Exercise | In the records below, begin at the line that has "1389x868 pixels. Task: Toggle" and stop after the line that has "The width and height of the screenshot is (1077, 926)."; quote those lines verbatim and nothing more.

Data to use |
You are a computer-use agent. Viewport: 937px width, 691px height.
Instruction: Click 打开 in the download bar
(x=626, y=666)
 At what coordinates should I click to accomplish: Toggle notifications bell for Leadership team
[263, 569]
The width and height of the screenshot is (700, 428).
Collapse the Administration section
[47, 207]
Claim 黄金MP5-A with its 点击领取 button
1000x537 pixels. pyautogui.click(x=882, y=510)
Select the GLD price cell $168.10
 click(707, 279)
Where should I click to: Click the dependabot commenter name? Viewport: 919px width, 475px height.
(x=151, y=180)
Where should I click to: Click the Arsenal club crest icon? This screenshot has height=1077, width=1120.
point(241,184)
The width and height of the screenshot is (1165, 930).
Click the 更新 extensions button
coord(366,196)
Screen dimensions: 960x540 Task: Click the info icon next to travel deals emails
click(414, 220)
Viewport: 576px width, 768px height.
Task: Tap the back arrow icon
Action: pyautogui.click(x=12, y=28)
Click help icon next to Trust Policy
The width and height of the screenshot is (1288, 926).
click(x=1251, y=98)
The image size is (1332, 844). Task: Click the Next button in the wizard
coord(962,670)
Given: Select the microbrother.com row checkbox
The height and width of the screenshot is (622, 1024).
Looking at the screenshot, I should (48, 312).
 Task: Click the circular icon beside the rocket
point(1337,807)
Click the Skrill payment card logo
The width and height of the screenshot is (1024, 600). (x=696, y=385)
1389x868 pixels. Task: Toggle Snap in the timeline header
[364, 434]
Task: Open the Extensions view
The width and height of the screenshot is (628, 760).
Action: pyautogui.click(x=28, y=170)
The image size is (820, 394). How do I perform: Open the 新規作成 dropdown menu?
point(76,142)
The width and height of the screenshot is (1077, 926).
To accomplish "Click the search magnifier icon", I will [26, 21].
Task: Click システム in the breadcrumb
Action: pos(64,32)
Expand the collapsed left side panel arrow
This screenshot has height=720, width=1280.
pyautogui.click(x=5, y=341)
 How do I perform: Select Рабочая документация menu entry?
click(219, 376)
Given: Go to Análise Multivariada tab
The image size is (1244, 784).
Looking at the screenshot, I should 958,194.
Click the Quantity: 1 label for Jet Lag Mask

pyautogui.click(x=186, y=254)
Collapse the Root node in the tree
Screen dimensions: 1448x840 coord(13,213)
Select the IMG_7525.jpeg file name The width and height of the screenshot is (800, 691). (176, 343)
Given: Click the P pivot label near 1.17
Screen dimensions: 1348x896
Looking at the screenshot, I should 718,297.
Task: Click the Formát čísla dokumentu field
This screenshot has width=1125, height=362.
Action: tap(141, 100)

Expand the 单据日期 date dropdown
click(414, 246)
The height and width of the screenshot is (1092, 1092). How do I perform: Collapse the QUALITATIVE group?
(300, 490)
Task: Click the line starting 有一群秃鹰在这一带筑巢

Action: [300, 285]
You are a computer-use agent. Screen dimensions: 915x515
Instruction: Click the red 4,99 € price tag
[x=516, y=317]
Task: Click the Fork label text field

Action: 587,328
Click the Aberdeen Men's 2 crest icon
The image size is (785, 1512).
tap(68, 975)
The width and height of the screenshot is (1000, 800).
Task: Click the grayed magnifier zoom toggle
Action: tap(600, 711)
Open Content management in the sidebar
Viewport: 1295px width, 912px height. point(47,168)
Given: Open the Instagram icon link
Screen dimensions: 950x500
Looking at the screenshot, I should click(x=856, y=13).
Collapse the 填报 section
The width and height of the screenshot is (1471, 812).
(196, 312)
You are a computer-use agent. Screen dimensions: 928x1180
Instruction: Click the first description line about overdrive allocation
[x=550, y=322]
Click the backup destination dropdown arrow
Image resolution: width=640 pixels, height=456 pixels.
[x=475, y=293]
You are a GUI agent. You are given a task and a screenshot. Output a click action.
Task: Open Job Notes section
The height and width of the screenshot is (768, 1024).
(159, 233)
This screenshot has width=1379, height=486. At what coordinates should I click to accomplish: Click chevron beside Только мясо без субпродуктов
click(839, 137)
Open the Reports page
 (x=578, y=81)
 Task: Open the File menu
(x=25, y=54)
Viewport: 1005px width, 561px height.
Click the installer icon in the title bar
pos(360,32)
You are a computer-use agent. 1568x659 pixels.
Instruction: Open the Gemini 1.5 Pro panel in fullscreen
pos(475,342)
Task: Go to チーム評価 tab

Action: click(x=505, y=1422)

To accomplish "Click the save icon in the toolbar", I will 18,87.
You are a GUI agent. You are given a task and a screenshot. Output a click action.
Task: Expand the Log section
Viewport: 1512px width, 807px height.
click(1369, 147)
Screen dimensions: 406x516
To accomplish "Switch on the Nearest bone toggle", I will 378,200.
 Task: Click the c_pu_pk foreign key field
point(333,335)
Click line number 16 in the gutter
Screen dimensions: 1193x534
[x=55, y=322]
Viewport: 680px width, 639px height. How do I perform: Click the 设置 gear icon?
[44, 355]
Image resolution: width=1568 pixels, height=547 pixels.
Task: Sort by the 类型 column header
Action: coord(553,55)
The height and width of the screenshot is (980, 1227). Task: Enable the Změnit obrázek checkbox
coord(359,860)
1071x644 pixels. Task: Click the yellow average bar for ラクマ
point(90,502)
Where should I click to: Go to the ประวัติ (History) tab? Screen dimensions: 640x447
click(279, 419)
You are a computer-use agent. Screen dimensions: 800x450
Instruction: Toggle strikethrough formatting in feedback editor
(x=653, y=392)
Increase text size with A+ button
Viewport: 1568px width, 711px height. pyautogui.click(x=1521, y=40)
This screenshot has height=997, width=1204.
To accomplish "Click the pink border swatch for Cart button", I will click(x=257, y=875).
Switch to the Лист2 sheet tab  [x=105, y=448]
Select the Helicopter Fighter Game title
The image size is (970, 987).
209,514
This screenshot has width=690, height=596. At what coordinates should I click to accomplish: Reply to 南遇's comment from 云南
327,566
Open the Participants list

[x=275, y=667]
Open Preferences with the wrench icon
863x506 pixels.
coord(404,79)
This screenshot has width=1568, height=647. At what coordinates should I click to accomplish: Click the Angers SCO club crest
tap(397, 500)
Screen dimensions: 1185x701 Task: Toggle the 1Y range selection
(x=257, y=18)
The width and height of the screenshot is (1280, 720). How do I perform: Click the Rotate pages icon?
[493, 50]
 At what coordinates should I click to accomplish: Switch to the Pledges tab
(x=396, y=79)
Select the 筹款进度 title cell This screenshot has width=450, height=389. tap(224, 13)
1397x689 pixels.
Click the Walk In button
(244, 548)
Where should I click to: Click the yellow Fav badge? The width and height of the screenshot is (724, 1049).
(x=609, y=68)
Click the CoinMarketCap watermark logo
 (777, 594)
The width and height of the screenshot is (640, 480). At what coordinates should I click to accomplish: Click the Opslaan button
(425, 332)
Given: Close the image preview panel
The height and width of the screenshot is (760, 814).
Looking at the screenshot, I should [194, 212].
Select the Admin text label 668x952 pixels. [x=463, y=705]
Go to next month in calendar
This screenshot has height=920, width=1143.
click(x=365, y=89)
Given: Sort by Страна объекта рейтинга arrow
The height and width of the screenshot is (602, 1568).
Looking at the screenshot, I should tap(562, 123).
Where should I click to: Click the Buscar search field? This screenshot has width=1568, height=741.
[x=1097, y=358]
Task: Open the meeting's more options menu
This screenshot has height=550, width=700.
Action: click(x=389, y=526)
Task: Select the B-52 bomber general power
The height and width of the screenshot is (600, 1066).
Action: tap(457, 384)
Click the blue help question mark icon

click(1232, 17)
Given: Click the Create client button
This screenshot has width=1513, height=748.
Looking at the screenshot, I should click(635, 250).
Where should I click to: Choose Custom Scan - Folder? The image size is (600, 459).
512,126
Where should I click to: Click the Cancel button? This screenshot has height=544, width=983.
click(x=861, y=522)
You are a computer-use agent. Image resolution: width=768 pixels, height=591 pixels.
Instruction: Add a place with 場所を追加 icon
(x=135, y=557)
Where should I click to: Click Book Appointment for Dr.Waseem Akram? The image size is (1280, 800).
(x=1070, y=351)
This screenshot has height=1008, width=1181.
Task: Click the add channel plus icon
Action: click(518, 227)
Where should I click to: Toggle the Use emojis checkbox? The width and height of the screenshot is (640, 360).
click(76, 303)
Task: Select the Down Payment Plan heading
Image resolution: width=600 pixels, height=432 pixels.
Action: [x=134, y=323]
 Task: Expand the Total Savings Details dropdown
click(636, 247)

Task result |
1389x868 pixels. Task: Toggle Snap in the timeline header
[364, 434]
Task: Open the Extensions view
The width and height of the screenshot is (628, 760).
Action: pyautogui.click(x=28, y=170)
The image size is (820, 394). How do I perform: Open the 新規作成 dropdown menu?
point(76,142)
The width and height of the screenshot is (1077, 926).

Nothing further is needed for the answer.